> [MATERIAL FOR THIS EXERCISE]
┄┄┄┄┄┄┄┄┄┄┄┄┄┄┄┄┄┄┄┄

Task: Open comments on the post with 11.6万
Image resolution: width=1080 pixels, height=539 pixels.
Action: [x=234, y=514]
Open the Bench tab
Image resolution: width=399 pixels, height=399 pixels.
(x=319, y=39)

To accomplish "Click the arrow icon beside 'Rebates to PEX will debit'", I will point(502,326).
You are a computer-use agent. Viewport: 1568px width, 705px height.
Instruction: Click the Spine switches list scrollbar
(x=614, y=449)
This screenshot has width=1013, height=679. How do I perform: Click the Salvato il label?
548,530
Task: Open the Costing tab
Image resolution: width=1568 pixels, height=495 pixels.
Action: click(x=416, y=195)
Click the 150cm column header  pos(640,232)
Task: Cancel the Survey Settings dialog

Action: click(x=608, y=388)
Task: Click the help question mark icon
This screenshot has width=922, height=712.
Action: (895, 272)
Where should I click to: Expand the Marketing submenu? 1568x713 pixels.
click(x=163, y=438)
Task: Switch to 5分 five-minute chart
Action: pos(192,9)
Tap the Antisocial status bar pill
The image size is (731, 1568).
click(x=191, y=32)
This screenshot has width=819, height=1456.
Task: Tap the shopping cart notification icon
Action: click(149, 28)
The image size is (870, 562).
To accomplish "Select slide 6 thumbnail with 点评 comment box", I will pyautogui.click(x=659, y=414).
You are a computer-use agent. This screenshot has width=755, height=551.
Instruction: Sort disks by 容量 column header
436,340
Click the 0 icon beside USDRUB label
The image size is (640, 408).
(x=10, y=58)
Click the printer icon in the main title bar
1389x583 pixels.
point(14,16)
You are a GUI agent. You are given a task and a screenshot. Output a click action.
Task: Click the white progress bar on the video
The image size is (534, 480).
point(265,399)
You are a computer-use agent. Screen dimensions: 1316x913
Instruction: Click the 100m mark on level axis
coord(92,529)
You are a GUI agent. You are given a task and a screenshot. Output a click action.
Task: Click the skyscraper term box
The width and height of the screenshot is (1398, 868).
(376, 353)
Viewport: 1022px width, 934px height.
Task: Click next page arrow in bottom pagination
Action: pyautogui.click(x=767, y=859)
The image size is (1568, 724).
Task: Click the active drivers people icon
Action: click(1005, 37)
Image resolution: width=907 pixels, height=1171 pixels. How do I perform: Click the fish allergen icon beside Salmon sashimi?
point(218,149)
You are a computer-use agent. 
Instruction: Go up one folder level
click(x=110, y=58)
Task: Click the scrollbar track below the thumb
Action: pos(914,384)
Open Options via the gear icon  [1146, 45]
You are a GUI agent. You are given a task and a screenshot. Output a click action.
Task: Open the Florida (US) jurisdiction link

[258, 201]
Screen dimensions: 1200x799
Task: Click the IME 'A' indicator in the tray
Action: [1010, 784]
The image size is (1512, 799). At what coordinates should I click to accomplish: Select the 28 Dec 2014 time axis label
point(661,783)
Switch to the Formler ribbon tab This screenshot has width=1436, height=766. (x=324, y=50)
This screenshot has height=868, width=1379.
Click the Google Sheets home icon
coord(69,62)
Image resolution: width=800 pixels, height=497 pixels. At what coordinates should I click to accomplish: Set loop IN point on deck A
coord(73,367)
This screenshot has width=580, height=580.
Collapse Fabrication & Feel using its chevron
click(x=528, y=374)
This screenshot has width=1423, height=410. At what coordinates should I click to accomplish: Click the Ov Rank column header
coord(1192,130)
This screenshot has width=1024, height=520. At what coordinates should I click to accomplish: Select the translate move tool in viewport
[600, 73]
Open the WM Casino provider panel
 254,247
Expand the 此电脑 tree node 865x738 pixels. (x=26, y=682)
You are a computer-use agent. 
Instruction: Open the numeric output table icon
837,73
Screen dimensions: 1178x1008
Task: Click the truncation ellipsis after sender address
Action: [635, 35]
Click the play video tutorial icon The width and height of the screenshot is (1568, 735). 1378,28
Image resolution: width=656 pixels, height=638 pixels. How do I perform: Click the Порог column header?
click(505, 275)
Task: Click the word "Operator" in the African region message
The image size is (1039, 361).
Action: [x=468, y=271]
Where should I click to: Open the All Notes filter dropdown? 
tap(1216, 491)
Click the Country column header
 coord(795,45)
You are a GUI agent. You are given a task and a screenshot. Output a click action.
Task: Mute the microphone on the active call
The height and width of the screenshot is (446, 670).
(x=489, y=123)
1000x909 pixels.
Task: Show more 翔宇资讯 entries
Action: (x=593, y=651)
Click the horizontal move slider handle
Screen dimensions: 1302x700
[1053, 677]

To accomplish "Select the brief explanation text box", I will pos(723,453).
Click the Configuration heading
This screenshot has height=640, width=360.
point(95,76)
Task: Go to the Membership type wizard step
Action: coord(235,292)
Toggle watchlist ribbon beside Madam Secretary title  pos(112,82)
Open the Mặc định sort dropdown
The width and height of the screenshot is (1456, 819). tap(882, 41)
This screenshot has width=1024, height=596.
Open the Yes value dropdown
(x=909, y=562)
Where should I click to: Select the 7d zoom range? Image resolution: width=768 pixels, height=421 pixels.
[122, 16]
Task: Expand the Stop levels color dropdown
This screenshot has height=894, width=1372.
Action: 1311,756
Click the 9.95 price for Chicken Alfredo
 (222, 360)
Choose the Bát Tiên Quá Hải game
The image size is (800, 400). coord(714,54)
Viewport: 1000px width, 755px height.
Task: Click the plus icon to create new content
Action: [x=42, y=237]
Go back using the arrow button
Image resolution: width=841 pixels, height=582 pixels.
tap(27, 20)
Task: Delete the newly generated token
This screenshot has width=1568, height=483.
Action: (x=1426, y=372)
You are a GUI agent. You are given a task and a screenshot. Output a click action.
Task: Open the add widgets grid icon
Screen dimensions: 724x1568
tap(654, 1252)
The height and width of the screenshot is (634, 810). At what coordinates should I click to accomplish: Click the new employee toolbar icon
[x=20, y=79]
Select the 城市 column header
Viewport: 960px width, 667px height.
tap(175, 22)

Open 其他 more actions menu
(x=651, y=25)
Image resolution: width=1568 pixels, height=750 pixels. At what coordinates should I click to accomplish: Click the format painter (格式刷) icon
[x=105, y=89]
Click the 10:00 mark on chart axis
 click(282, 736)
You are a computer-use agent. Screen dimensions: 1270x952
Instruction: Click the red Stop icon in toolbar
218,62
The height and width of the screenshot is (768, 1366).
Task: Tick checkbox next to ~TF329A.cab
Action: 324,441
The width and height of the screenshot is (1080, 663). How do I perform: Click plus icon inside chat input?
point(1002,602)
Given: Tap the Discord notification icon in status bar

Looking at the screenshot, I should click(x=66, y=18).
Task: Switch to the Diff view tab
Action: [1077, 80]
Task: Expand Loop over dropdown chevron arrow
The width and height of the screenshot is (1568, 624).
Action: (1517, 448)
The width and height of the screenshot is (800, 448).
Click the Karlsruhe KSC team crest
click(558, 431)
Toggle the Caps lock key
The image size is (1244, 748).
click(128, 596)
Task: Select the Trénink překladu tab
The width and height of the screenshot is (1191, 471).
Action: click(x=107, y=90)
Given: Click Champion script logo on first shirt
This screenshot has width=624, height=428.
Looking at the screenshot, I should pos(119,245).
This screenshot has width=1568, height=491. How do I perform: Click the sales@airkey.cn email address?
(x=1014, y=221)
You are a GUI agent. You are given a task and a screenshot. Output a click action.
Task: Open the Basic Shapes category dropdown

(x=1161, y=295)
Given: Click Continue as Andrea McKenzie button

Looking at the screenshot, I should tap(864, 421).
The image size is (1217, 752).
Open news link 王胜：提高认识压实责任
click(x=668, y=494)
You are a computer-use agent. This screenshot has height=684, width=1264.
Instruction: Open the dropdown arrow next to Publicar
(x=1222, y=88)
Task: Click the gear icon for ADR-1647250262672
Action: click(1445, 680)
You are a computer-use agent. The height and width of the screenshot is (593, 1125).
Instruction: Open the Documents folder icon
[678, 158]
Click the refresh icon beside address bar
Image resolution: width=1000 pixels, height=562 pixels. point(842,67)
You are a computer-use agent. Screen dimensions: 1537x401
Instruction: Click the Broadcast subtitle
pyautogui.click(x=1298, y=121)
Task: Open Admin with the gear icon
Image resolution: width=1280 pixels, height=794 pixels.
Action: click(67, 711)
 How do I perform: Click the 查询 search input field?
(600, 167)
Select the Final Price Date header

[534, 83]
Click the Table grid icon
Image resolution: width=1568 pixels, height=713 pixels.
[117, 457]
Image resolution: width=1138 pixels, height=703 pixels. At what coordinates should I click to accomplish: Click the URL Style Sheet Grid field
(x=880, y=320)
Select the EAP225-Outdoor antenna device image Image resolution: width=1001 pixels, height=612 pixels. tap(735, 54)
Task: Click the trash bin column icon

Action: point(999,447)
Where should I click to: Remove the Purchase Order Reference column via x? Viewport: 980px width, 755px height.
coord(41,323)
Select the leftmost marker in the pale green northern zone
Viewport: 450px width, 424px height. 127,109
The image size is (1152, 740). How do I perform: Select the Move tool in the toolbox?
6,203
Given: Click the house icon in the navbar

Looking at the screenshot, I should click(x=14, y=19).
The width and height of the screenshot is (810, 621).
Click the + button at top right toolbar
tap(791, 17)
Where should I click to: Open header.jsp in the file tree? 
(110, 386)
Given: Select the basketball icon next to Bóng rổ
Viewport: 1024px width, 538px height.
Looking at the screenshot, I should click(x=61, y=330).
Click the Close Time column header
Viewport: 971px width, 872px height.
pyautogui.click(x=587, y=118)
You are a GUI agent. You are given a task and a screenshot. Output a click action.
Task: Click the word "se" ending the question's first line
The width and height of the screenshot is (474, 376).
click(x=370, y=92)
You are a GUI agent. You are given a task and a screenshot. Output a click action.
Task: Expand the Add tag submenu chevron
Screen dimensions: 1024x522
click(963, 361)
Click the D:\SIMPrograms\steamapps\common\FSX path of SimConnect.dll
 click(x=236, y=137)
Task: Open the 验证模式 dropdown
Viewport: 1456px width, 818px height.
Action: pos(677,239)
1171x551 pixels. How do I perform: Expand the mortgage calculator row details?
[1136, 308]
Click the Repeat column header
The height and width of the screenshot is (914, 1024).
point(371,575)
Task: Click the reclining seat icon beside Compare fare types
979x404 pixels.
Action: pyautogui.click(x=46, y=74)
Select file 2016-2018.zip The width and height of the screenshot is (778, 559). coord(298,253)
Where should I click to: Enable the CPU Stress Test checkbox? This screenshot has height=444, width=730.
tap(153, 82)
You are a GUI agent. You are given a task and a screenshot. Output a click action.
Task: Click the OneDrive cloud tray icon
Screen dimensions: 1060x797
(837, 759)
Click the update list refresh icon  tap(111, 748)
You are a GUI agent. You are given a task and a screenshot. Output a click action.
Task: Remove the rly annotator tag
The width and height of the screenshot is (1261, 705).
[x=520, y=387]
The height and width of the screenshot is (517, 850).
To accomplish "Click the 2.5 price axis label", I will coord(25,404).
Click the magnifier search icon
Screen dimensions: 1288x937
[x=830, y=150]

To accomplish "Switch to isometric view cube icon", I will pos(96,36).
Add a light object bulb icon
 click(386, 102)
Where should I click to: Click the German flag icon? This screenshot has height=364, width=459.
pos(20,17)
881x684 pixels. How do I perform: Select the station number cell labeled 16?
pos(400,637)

┄┄┄┄┄┄┄┄┄┄┄┄┄┄┄┄┄┄┄┄

> [WORK TO COMPLETE] Copy out each line of the records above that includes "with".

> [SOLUTION FOR THIS PROBLEM]
Task: Open comments on the post with 11.6万
To accomplish "Select slide 6 thumbnail with 点评 comment box", I will pyautogui.click(x=659, y=414).
Task: Open Admin with the gear icon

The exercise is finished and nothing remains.